EXTRACT -

Ontology Release Files Proposal
From GO Public
Originally the GO was distributed as a single monolithic file, which was consumed by all users. Over time, the GO was released in a number of different formats (obo, obo-xml, simple rdf, owl-rdf/xml, mysql dumps), as well as different subsets, in order to accommodate different requirements of different users. At first these subsets were simple GO-slims - but as the GO advanced and started to include links between the 3 hierarchies, as well as links that did not fit into the original DAG-paradigm of the GO (e.g. has part), there was a need to release a "relationship subset" which excluded these.
The GO will soon start incorporating references to external ontologies (see Cross Products and PMID:20152934). These are essential for internal maintenance of the GO, and are strongly in-demand for the next generation of applications that are capable of making use of these. At the same time, we remain committed to the majority of users and databases who require simple subsets that retain a simple DAG-like ontology without dependencies on external ontologies.

RECORD LIST -

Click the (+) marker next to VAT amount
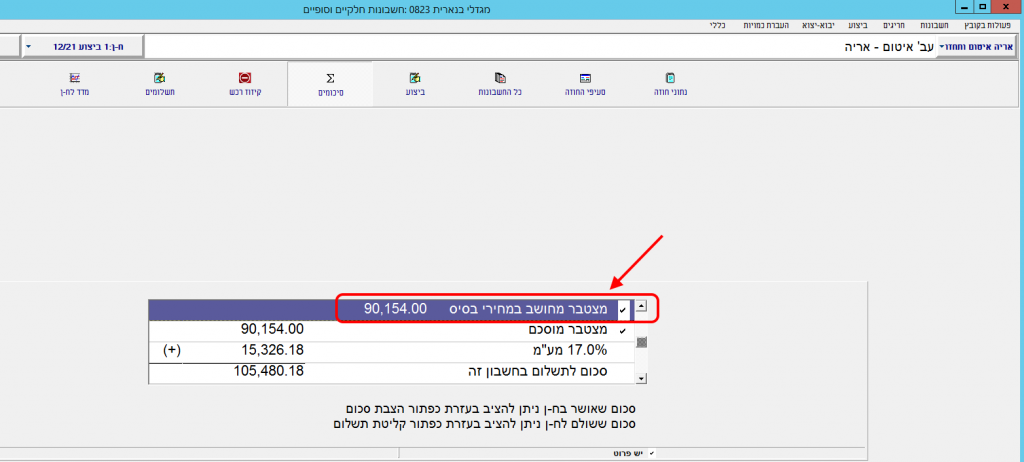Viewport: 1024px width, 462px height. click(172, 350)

--

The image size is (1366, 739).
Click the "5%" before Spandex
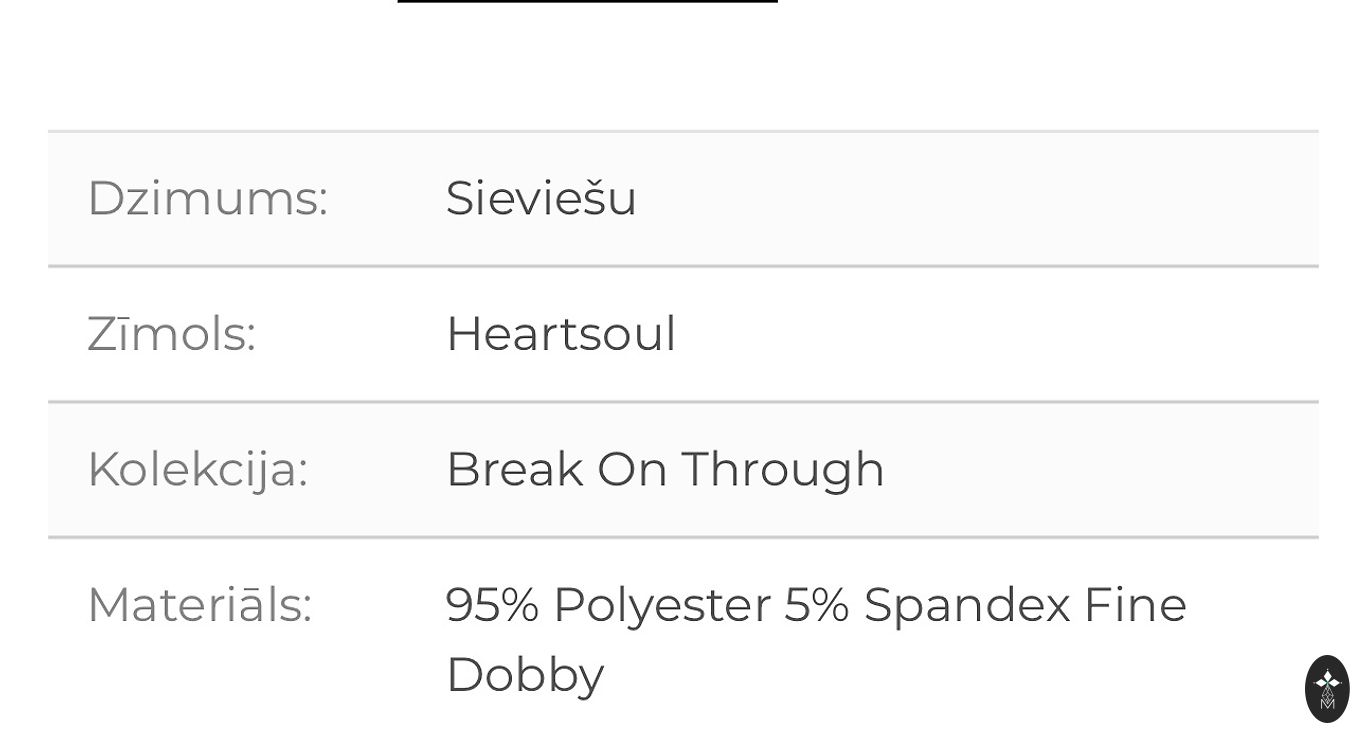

PROMPT -
Shorten the paragraph beginning "Originally the GO was distributed" in the ontology release proposal, keeping its main facts. The data has no connection to the text about ontology release files.

EXERCISE RESULT -
The GO was first released as one monolithic file for all users. It was later offered in several formats (obo, obo-xml, simple rdf, owl-rdf/xml, mysql dumps) and in subsets to meet different needs. The first subsets were simple GO-slims. Links were then added between the 3 hierarchies, along with links outside the original DAG paradigm, such as has part. As a result, a "relationship subset" that leaves these out became necessary.